After all, if there is no point to me being on this planet, why not leave?

But I don't want to die. I don't want to hurt my friends and family, I don't want to leave my son an orphan. No parent should outlive their child. And while I don't want to live, I want to want to live. I don't feel hope, but I want to feel it. 

So, now, more than ever, I should watch Harvey. 

But what if it doesn't work? I am, to state the obvious, not John Green. I am not the same person, in the same situation, at the same time, and there is no reason to believe I would have the same reaction to the film. Green says that he has "never felt as hopeless since watching Harvey as [he] did just before [he] watched it". And I want that to be true for me, too. I so desperately want there to be something, anything, that means I do not feel this hopeless again. Maybe that thing will be watching Harvey. As long as I do not watch it, that remains a possibility. 

But if I do watch it, and I do still feel hopeless, if I am unable to relate to or enjoy a celebrated piece of art, what does that leave me? I am scared that the answer is: nothing.

And so the DVD will continue to sit there, either as a last resort, or until I am no longer afraid.

Saturday, October 18, 2025

The Void

 I've probably used this metaphor before, but bear with me.

There's this pit. This gaping, huge void that stretches almost as far as I can see. I spend a lot of time on the sloping sides, trying to climb out or, at the very least, not fall further in. Sometimes I make it out, into the sunshine, and get to walk along the edge. It's precarious: the smallest slip could see me plummeting back in, and I never get to move too far away from the pit. It's always there, close, and I can never forget about it. I can never let my guard down.

I don't know if I've ever reached the bottom. I'm scared of what might be down there. But there's definitely been time when I've been lying in a local minimum, having fallen hard. And after a while - whether minutes, hours or days - I somehow find the energy to stand again. And think about climbing out. 

People help, of course. Friends, family, colleagues, mental health professionals, even random strangers from the internet - they all reach out and help pull me up towards the light. They offer encouragement, and point out how far I've already come. If nothing else, they keep me company - from alongside me or from above. And it is mostly for them that I keep trying. 
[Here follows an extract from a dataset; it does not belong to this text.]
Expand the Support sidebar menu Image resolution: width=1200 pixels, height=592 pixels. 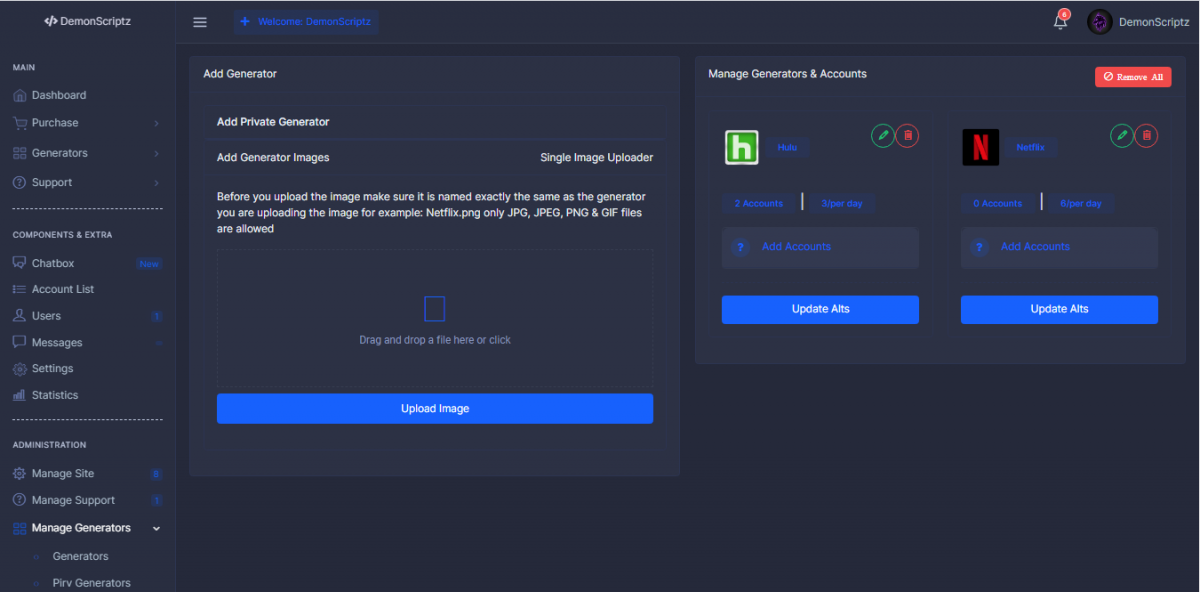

But it is tiring, and frustrating, and all too often I just cannot find a path. Hand- and foot-holds I once used are missing. Routes others have taken crumble away beneath me. Every time I fall, I wonder if I will fall further than I have before. Sometimes the top seems impossibly far away. And the depths of the void keep calling to me, tempting me to let go, to see if there even is a bottom, or if I would just keep falling forever. 

Of course, nothing lasts forever. Not cold November rain, not stars, and not even falling into the void.